The retroactive date in a liability insurance policy is either –
- Date from which you have held uninterrupted insurance cover (despite changing insurers on renewal) or
- Date from which your insurer has agreed to provide
The retroactive date is important because it determines how far back in time an incident can occur for your policy to still protect you. Any claim arising from events that have occurred prior to the retroactive date is excluded from the cover.
As claims-made insurance policies cover liability claims that surface while the policy is active, no matter the original loss could have occurred many years in the past. Hence in order to stay protected one must carry forward the retroactive date of the first policy purchased in each renewed policy by avoiding gaps during policy renewal.
In case there is a gap at policy renewal, retroactive benefits are lost as insurers offer coverage from the new policy date. In an exceptional case, the expiring insurer may agree to reinstate retroactive date benefit for the client upon a charge of the additional risk premium and NKORL (no known or reported loss) declaration.

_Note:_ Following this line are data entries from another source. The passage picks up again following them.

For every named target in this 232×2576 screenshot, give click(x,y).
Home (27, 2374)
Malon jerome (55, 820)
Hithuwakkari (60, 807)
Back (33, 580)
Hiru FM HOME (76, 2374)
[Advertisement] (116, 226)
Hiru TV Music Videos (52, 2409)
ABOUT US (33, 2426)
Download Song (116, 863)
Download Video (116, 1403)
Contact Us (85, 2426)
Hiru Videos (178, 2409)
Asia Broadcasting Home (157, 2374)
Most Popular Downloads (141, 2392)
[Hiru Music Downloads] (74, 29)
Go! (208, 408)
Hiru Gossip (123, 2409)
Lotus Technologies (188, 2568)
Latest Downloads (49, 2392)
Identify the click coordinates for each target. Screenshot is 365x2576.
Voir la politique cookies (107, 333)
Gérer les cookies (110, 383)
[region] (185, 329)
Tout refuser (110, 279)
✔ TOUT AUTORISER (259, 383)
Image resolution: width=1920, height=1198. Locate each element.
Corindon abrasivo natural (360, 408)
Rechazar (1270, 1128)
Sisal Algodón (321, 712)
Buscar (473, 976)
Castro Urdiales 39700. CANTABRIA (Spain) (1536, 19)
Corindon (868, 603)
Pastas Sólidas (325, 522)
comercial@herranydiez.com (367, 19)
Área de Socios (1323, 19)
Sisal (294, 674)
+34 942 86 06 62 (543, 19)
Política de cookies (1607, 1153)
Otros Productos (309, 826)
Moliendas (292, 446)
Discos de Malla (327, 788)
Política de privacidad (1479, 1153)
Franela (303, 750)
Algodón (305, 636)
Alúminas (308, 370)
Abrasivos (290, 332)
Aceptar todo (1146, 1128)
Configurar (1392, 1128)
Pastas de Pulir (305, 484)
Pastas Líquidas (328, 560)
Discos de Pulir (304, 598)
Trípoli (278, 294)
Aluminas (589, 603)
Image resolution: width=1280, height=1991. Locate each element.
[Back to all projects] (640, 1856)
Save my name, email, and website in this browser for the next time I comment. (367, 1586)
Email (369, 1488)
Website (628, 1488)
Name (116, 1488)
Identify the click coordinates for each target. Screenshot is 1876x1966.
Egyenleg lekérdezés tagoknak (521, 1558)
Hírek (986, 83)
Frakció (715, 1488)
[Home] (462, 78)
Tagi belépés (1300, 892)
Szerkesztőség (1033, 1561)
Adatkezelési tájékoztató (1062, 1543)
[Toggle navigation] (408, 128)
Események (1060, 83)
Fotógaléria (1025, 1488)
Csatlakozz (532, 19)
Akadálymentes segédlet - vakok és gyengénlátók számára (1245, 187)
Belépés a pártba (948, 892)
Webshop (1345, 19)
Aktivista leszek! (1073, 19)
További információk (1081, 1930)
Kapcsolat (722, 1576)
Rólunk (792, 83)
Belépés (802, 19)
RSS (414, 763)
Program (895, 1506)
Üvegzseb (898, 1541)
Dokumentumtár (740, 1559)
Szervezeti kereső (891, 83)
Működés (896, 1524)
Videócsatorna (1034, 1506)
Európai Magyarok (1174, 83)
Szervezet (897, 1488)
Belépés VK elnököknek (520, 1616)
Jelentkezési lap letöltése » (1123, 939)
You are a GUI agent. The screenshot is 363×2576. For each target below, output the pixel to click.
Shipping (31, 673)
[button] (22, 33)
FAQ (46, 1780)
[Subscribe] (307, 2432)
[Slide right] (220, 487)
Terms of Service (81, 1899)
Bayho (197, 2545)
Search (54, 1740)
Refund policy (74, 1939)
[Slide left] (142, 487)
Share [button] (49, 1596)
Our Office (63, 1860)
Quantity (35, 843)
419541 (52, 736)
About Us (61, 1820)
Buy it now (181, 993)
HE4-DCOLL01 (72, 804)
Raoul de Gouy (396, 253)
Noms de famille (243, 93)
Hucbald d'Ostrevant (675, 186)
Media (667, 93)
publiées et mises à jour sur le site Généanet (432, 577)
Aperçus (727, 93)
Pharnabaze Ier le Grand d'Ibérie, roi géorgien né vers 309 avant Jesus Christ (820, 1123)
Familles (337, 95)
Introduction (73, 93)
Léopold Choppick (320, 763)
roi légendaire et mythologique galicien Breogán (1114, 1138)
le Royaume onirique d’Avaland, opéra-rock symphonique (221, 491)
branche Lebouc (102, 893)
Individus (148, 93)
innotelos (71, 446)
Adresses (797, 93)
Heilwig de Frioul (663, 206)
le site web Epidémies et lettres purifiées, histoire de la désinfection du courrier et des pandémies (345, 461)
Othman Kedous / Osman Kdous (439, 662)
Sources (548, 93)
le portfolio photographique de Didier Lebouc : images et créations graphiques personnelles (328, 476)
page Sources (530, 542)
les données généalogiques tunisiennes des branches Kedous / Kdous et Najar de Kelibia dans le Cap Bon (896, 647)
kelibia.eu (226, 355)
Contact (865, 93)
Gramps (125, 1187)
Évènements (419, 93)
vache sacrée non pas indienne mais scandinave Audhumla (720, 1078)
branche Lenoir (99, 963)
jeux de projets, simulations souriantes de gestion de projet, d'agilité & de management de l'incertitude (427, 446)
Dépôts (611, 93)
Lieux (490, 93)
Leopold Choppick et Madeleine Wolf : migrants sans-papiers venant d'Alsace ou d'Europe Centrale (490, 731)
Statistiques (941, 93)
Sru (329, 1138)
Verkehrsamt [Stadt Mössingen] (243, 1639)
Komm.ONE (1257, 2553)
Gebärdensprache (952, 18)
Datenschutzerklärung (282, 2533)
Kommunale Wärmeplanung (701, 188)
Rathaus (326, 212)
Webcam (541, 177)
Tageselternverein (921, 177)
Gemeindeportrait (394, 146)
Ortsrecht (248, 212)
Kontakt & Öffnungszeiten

Let us use illustrate the retroactive date concept with an example –
Suppose a client purchased the first D&O policy on 01 April 2015. The policy was timely renewed by the client maintain the policy retroactive date as 01 April 2015 (though he kept switching insurers based on quoted premiums and policy terms & conditions). A claim was reported in the current policy as a result of an event that had occurred on –
- 01 January 2015
- 01 January 2016
Since the retroactive date of the policy is 01 April 2015, claims for events occurring after the retroactive date will be covered in the policy. Hence claim for which the event date is 01 January 2016 will be accepted and the other claim for which the event date is 01 January 2015 will be rejected.